The line containing "Task: Select the first" marks where to begin. Write out that line and every line after it exactly, through the last line below.

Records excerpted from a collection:

+---+

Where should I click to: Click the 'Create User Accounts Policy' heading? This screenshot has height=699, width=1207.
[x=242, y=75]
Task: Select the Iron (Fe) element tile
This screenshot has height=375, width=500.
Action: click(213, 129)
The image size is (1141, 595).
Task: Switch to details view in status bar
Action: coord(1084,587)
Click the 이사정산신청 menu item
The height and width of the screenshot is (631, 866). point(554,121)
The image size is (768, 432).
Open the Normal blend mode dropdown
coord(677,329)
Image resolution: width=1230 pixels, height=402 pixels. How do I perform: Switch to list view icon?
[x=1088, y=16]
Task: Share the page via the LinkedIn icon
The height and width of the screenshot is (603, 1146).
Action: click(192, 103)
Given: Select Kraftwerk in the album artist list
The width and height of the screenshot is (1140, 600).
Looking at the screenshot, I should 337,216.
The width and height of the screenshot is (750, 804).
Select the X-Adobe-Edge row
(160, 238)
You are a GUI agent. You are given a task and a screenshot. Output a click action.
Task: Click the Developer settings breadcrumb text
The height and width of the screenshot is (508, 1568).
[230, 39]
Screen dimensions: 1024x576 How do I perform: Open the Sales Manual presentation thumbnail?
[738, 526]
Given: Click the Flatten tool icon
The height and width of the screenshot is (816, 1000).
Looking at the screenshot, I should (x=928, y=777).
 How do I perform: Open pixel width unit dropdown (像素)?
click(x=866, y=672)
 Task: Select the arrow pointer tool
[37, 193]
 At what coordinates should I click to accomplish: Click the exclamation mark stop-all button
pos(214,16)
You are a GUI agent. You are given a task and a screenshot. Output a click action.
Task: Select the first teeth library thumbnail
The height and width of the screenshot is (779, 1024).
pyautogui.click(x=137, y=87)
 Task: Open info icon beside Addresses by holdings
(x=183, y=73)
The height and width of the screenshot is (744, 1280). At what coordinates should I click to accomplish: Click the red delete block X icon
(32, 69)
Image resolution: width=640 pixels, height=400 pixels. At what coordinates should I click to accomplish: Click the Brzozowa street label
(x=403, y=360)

+---+

Completed task:
Task: Select the first teeth library thumbnail
The height and width of the screenshot is (779, 1024).
pyautogui.click(x=137, y=87)
 Task: Open info icon beside Addresses by holdings
(x=183, y=73)
The height and width of the screenshot is (744, 1280). At what coordinates should I click to accomplish: Click the red delete block X icon
(32, 69)
Image resolution: width=640 pixels, height=400 pixels. At what coordinates should I click to accomplish: Click the Brzozowa street label
(x=403, y=360)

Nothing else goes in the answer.